Ever since he was 17, MichealShea has been addicted to learning about cannabis. He has spent the last few years networking and learning everything he can.
“Cannabis is my passion,” the 22-year-old Manatee County resident said.
Now the Braden River High School graduate is turning that passion into a business, starting Sunshine State Health Solutions, a medical cannabis company in Bradenton.
“In Florida, it’s about the people who really need it as medicine,” Shea said. “Here in Florida, there are a lot of people, especially older people, who need or could use cannabis to help with certain conditions.”
Never miss a local story.
Shea, who was born in Boston, moved to Manatee County when he was 10. After graduating from high school, he worked on an organic chocolate farm in Maui before moving back to Florida in 2014 to work on the passage of Amendment 2. When it failed, Shea moved to South Park, Colo., where he worked in the cannabis industry at a medium-size cultivation facility before moving back in September to work to get Amendment 2 passed.

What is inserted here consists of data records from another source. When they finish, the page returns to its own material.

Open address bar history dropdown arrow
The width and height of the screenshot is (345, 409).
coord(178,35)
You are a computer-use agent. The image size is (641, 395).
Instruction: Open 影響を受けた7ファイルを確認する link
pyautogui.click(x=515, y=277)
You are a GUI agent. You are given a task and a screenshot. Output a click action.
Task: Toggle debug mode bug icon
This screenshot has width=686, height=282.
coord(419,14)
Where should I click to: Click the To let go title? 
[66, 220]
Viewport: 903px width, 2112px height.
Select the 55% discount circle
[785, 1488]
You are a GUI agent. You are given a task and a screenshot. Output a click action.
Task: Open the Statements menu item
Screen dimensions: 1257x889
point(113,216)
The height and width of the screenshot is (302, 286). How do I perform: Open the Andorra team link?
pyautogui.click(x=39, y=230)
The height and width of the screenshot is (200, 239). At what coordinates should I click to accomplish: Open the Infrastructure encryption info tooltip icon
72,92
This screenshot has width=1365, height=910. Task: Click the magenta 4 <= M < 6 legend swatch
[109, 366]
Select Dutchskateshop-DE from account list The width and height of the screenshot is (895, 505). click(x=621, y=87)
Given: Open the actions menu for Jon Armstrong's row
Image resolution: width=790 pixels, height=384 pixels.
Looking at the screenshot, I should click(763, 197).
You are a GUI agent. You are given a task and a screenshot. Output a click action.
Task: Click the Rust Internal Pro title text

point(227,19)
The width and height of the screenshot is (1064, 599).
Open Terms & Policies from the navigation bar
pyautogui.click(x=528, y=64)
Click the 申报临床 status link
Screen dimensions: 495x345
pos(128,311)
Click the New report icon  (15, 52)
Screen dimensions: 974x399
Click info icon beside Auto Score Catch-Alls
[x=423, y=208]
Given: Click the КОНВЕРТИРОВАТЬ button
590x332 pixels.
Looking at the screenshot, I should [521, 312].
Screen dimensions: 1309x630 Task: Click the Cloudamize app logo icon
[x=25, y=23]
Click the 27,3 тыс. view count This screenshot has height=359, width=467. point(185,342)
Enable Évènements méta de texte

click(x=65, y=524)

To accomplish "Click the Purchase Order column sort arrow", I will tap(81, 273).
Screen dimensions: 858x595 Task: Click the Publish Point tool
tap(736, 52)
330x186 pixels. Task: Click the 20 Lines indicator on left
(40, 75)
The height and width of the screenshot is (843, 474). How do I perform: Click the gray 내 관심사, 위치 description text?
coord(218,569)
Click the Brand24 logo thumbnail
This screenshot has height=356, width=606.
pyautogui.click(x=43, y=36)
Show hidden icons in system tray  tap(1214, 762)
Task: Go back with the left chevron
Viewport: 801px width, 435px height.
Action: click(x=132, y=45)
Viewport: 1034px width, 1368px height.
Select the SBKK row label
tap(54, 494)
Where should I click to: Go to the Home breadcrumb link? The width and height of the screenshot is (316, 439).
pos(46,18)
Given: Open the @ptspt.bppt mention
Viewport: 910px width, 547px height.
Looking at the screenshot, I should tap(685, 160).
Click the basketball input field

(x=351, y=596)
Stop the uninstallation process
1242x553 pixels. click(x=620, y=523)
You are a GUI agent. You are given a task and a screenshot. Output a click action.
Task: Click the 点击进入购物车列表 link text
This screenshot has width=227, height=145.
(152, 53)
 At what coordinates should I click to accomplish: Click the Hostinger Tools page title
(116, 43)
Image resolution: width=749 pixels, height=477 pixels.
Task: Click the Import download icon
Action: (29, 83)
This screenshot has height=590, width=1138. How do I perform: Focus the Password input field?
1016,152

“I want to see it done right and really the only way in ensuring that is doing it myself,” said Shea, who is listed as the company’s manager with the state.
Sunshine State Health Solutions LLC was registered as a limited liability company with the state Nov. 9, a day after Amendment 2 passed.
The company is owned by Seachange Holdings LLC, which became active Jan. 6 and also has Shea as the registered agent, according to state records.
“Everything is really contingent on what the state does,” Shea said. “I plan on being primarily a cultivation company that grows, processes and packages and that will be distributing to retailers.”
The company will be seeking a Medical Cannabis Treatment Centers license to “commercially cultivate, process and distribute medical cannabis products ranging from raw flower to concentrates,” according to a news release.
Shea envisions one central greenhouse facility in east Manatee County that distributes to retailers in Florida.
“It’s a good location for a greenhouse,” he said. “The Tampa Bay area is the sunniest area in Florida and centrally located with some major highways for distribution.”
Since the state still has to put forth the rules in regard to medical marijuana in Florida, Shea said he hopes to break ground on the greenhouse facility sometime this fall. The initial facility would be 50,000 square feet and cost several million dollars with plans to grow into a “several hundred thousand square foot facility, eventually,” Shea said.
Once Shea raises about $100,000, which is necessary for the application and license, then he plans to go to a venture capital firm for the remaining funds.
“If we had the license, we will begin cultivating as soon as we can,” he said, adding that it will take three-and-a-half months from licensure to first harvest.
Both Manatee County and the city of Bradenton have enacted six-month medical marijuana moratoriums. Since medical marijuana is a land use not currently addressed in Manatee County codes, the temporary moratorium, which is similar to what other jurisdictions in the state are doing since Amendment 2 passed, gives the opportunity for the county to review all the laws, Fred Goodrich, a planner with Manatee County, said in December.
Shea said he doesn’t expect the moratorium to affect him.
“I’m not planning on starting a business right now, so it’s not going to affect me in the short term,” he said, adding that he plans to be part of the rule making process both locally and statewide.